───── SELECTED PASSAGE

I know Outkast won a Grammy, and I know Jay-Z released his apparent swan song. I loved both the albums, and I think they deserve every bit of recognition they got. But fuck what you heard. “Shadows on the Sun” was the best album to be released in 2003. In fact, I think it was the best album to be released in a few years. For the unaware, “Shadows on the Sun” was the true debut of Brother Ali; part introspective thinker, part storyteller, part battle rhymer, all emcee.

With another LP with Atmosphere beatsmith Ant in the works, Ali and Rhymesayers hit us with a little snack to tide us over in the form of the “Champion EP.” Kicked off by a remix of “Champion,” Ali puts us on notice over the songs newfound reggae influence that he is just beginning. Over the course of the album, it is evident that Ali has gotten better as an emcee since his last album. Not only from a technical aspect, but in putting even more of his soul into his music (I didn’t believe that was possible). Ant also continues to spread his wings, providing more incredible soundscapes encapsulating influences from rock, blues, soul, and reggae. Ali is battle ready with his dukes up on “Bad Ma Fucka,” and it is as fun as always. Yet it is always his most rewarding work when he gets personal, which he does very often here. His somewhat subliminal venting is rather discreet over the obese horns of “Sleepwalker,” but his gut-spilling is much quite blunt elsewhere.

──────────

(ASSIGNED TASK): Carry on the review of Brother Ali's "Champion EP" from its final sentence, keeping its voice and style.

───── SOURCE DATA

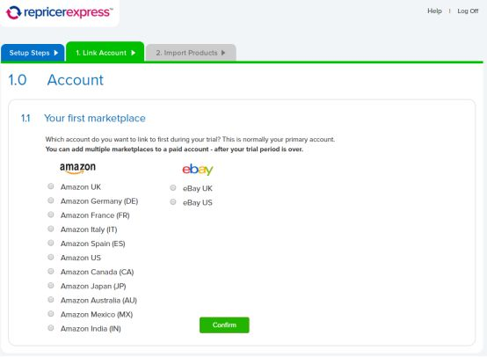Click the Amazon logo image
Viewport: 487px width, 357px height.
77,168
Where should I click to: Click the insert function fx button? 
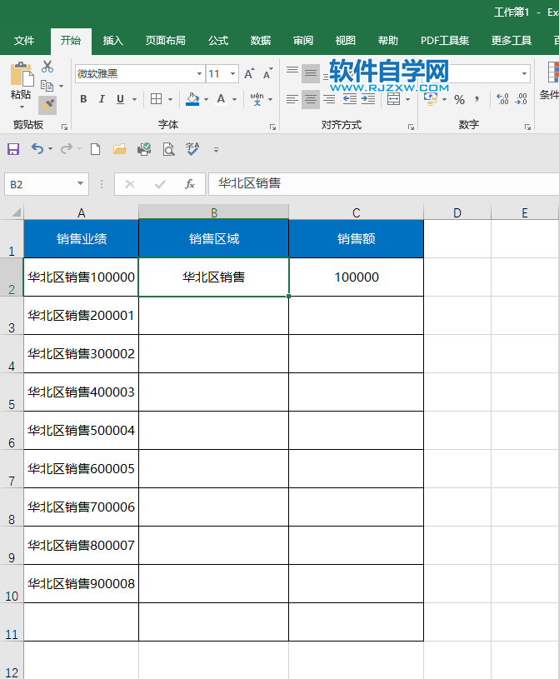(190, 183)
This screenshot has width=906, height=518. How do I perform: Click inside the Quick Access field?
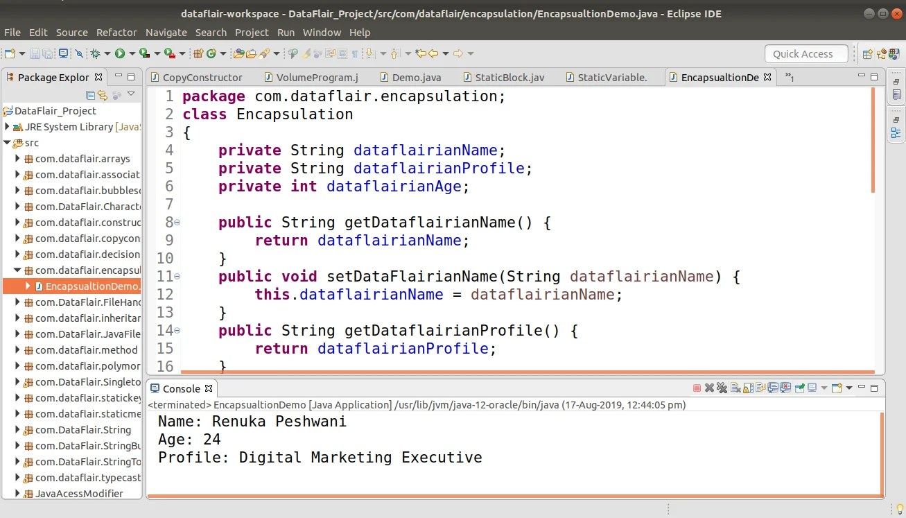coord(805,53)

──────────

(TASK ANSWER):
“Rain Water” is undoubtedly the magnum opus here. With 6 minutes of Ant’s unbelievably moving production, Ali just puts it all out there like few are willing; “he can’t do shit right but rap and make babies/and babies need daddy’s home consistent/but rap keep daddy on the road religious/so even in my two loves my souls so conflicted/my son came into this world innocent/and he deserves everything he needs to live in it/and this home I made for his is broken/I’m hopin’ his love for me will never grow thin/it hurts daddy to no end and no win/your crying at the hospital/I’m out trying to rock a show/I made a vow that we’d never be broke again/and I’d never be a burden on another friend.” “Chain Link” is a vivid look at poverty from Ali’s eyes, adding even more depth to his character. Even his fans are a cause of some frustration as he pines that “Kris references and no one will get that shit,” and asks “imagine what a trip it is rapping for these little shits/that think djing was created by Mr. Dibbs,” and gets sarcastic “I downloaded parents cause I heard they’re overrated.” And that is just from the first few lines of “Love on Display.” He goes on to tear into himself for being an absent father due to spending so much time on the road touring. Over one of Ant’s nicer soul selections to date (“Heads Down”), Ali talks females, taking a different approach than most.

Like his album of last year, this EP is required material for anyone with good taste. Ali’s status as an emcee continues to grow as he puts another chapter, albeit a small one, in his book. I’m certainly looking forward to turning the page.